The challenge is escalated by both the far-right and emerging Republican anti-vaccination campaigns. That bloc of people rejecting immunization comprise the full gap between reaching herd immunity and the continuation of uncontrolled virus transmission. Short of expanding vaccine access to children, the solution is clear: the vaccine refusers must be convinced to take the vaccine.

Such a task would require reckoning with the diversity of reasons for vaccine hesitancy and refusal. It would require recognizing that many takers and refusers alike are completely oblivious to how the novel mRNA vaccines precisely work, yet the former group grants their blind trust, while the latter group does not, and investigating the underlying reasons for that faith differential. It would require navigating the tectonic fissures of social divisions to come to an understanding that the presence of trust in health interventions is often the constructed (and therefore changeable) outcome of social positioning.

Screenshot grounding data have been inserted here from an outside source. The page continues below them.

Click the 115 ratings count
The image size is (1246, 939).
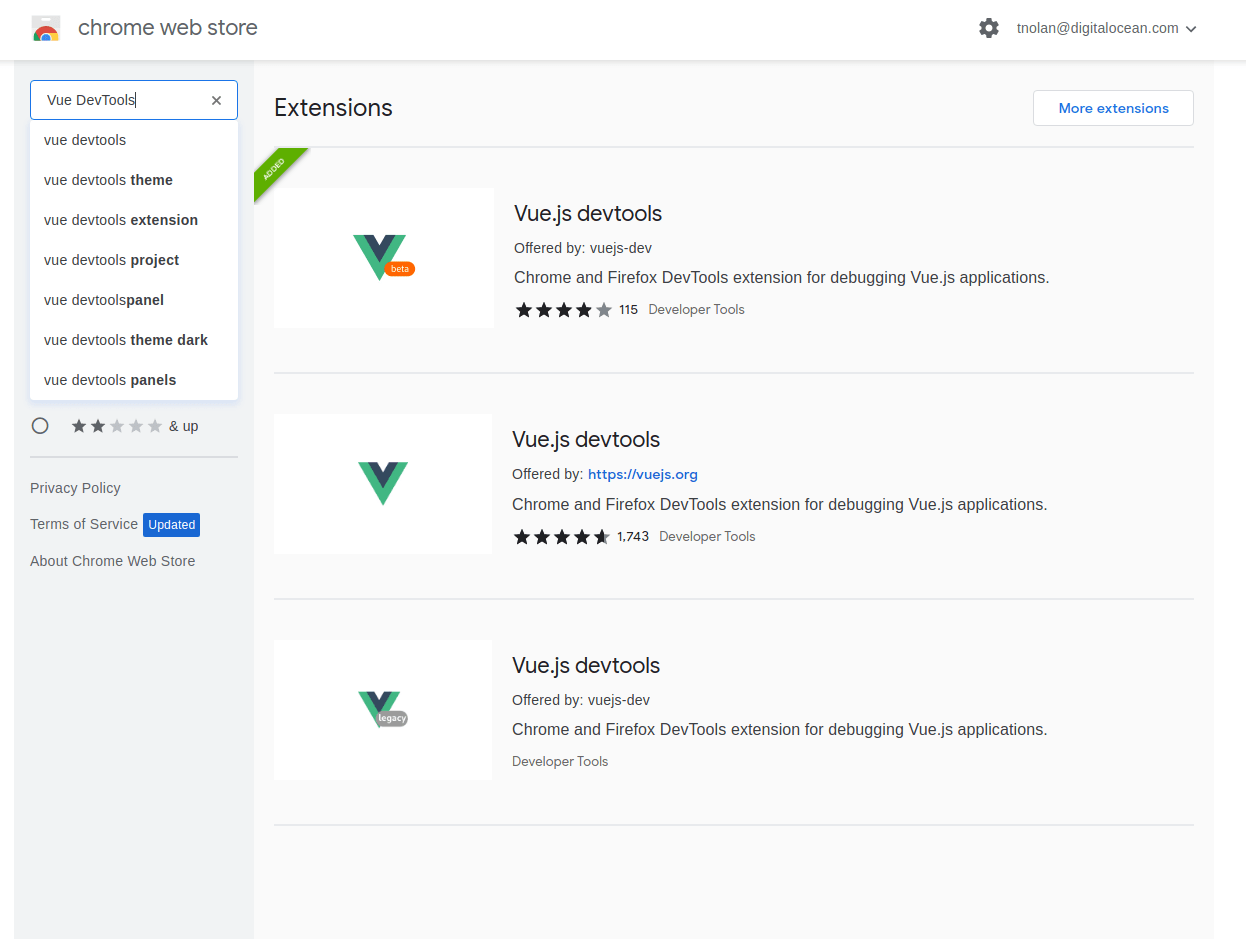point(628,310)
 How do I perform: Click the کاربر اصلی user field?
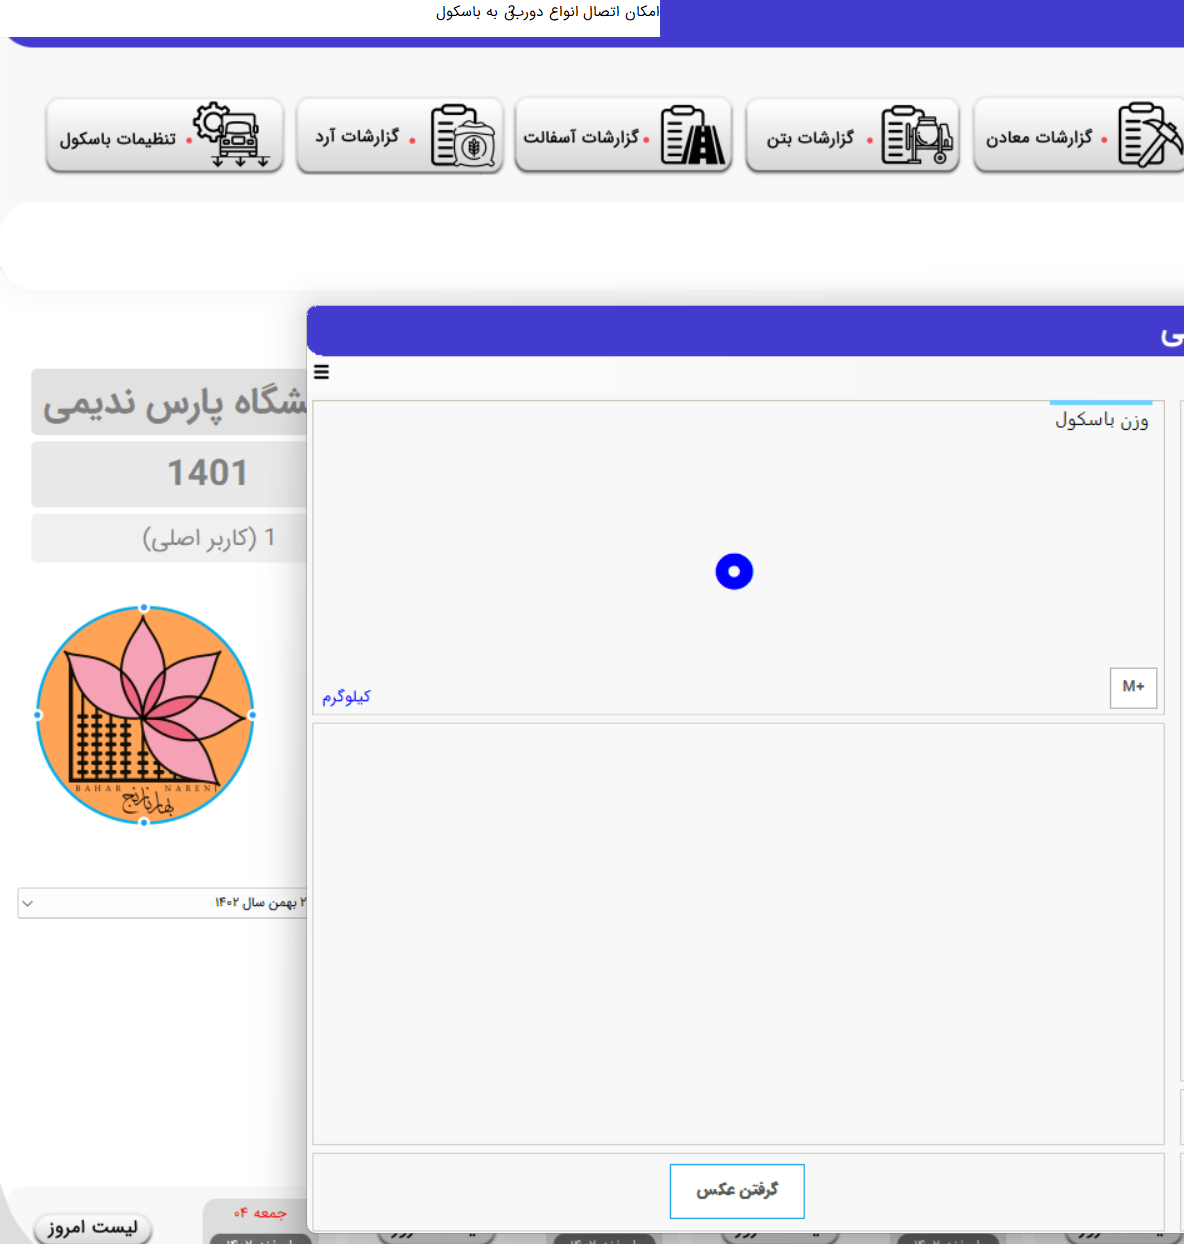(x=208, y=538)
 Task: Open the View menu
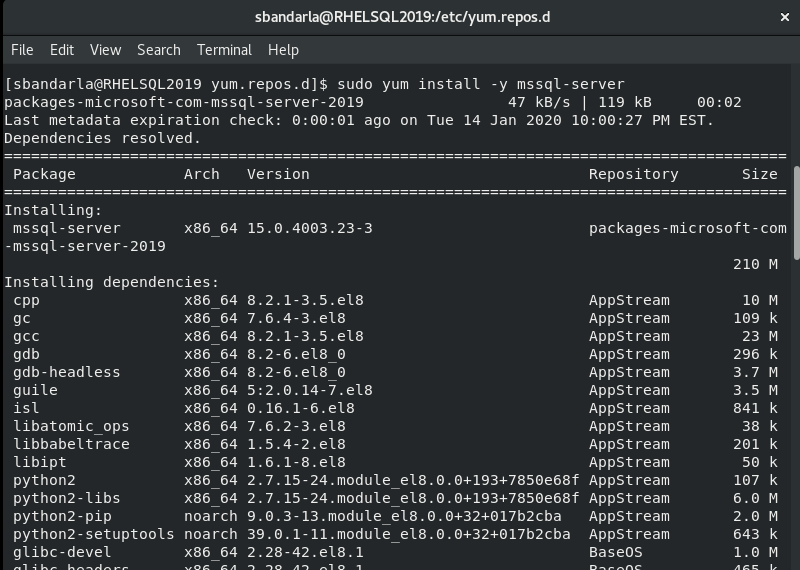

The task is not insurmountable. There is some optimistic precedent for overcoming it, presciently recounted by Medicare For All advocate Tim Faust while touring his book, “Health Justice Now: Single Payer and What Comes Next”, in 2019. In Quebec, a modest group of just 53 social workers (called “vaccine counselors”) were deployed into neonatal units to counsel families following the delivery of their newborn child, in a kind of pilot program for improving child vaccination coverage. Through soothing vaccination anxieties, gently helping parents make informed choices, and being careful to avoid forcefulness, this group was able to increase the number of parents willing to immunize their children by an impressive 20%. What might the success figures be of a few hundred such counselors? Or a few million?

This is the type of work, referred to as “compassionate labor” by Faust, that is called on by a mandate to universally protect the vulnerable. This, and the recommendation to pay people to get vaccinated, emanate from an urgency to augment the net of protection until the whole is captured. It is a commitment to care, not to punishment, that will most directly address the needs of the herd and secure protection for all within it. Crossing the streams of public health and penal policy makes compassion conditional in place of making care universal and thus forecloses on the possibility of an egalitarian vision of health. It would accept a view in which justice is tied up in a theory of deservingness, instead of one that postulates justice as fairness — where justice is obtained when fairness and equality are present. That is ultimately what we owe to the antivaxxers — that which we owe to each other: fairness. And there, in the surrender to compassion, lies the key to realizing that ideal.